- EXTRACT TO READ:
━━━━━━━━
In today’s guest post, we hear from Emma, who is one of my all-time favourite travel buddies! I met Emma nearly three years ago when we both were living and teaching English in Thailand. We ventured all around Thailand, Vietnam, Munich and she’s even come to visit me in Ireland. Dedicated traveller! Most recently, Emma’s been living and teaching English in China, an experience most of us will only ever dream of. She shares the highs and lows of her time in China below. Enjoy!
Good aspects of living in China
Hauangshan Yellow Mountain
It was during the time of the G20 Summit, fake blue skies and national holidays. Yes, you read that right. Fake blue skies but that’s another story… Asia is kind in its national time off. That basically meant travels were on the agenda for overworked Teacher Emma. I started teaching at the beginning of the Summer Course, which meant 6 weeks of working 6 days a week. Yes, Hell is real and it was burning a hole in the office of EFHangzhou 1. So when the time came for 4 days off, I wasted no time in researching national parks. I was in desperate need of some fresh mountain air and not a skyscraper in sight.
Saving in China
Bad aspects of living in China
Ok, You’ve had the good, let’s take it down a notch to the bad points of living and working in China. One thing I wish I had known before I got on that plane was how unsociable my hours at the learning center would be. After the summer, I went down to working 5 days a week with 2 days off (Weds/Thurs) you’ll find this is very much the norm of a typical LC in China. I was teaching til 8/9pm most days and when it came to the weekend, it was 10-12 hour days.
The other ugly parts of China I experienced were Chinese Hospitals and Zoos. I got really ill, to the point I had the strange experience of the whole process of a Chinese hospital. From getting a ticket to line up for a blood test in front of hundreds of people, to self-printing my own x-ray from machines in a hallway. It was strange, awkward and a bit cold.
━━━━━━━━
[Records from a data source]
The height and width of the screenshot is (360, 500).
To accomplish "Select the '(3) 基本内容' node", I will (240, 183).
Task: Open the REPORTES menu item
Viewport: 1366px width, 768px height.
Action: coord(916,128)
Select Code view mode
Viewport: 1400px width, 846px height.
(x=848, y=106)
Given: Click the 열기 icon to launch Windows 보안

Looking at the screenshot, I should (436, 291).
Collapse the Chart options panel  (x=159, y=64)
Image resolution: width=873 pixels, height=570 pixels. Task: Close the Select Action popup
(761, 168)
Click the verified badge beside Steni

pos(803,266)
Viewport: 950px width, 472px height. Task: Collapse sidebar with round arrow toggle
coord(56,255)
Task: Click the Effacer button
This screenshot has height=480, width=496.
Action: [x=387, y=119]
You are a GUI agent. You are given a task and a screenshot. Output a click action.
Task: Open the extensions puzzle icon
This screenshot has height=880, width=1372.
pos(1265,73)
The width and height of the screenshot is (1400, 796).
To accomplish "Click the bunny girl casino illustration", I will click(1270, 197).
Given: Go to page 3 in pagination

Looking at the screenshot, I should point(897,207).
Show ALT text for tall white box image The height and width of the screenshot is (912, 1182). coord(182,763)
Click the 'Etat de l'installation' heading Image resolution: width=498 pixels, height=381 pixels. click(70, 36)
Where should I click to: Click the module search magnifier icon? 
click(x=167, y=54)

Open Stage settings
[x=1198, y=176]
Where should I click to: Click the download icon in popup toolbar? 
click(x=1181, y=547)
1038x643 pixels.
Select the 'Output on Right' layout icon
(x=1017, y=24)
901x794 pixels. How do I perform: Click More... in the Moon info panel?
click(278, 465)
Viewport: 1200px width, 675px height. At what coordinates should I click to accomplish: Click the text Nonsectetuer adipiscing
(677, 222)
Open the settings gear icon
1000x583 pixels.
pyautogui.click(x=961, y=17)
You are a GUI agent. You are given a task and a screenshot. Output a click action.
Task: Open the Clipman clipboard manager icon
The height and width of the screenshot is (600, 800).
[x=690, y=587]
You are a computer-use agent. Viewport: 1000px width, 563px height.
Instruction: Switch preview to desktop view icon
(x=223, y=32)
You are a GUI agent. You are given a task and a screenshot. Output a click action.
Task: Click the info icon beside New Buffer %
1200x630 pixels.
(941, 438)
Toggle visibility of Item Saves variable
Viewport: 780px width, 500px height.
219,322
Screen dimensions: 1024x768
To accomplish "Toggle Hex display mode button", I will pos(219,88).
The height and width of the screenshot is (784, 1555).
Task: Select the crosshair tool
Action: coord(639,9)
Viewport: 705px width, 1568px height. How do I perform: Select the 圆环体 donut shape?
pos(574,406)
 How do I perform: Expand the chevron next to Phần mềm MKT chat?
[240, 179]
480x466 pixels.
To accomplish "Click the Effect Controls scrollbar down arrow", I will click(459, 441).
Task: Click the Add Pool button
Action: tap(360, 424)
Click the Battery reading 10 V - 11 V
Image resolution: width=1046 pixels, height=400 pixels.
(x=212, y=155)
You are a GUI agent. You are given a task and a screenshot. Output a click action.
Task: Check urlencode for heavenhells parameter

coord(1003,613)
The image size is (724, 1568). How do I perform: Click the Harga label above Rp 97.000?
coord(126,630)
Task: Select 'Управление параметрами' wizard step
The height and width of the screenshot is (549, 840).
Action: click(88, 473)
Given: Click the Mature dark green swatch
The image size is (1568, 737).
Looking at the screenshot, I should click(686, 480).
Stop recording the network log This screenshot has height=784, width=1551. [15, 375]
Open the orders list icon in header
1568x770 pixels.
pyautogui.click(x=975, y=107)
━━━━━━━━
- TASK TO COMPLETE:
Reproduce the part of the post about living in China between "Good aspects of" and "skyscraper in sight.", inclusive.

- SOLUTION FOR THIS PROBLEM:
Good aspects of living in China
Hauangshan Yellow Mountain
It was during the time of the G20 Summit, fake blue skies and national holidays. Yes, you read that right. Fake blue skies but that’s another story… Asia is kind in its national time off. That basically meant travels were on the agenda for overworked Teacher Emma. I started teaching at the beginning of the Summer Course, which meant 6 weeks of working 6 days a week. Yes, Hell is real and it was burning a hole in the office of EFHangzhou 1. So when the time came for 4 days off, I wasted no time in researching national parks. I was in desperate need of some fresh mountain air and not a skyscraper in sight.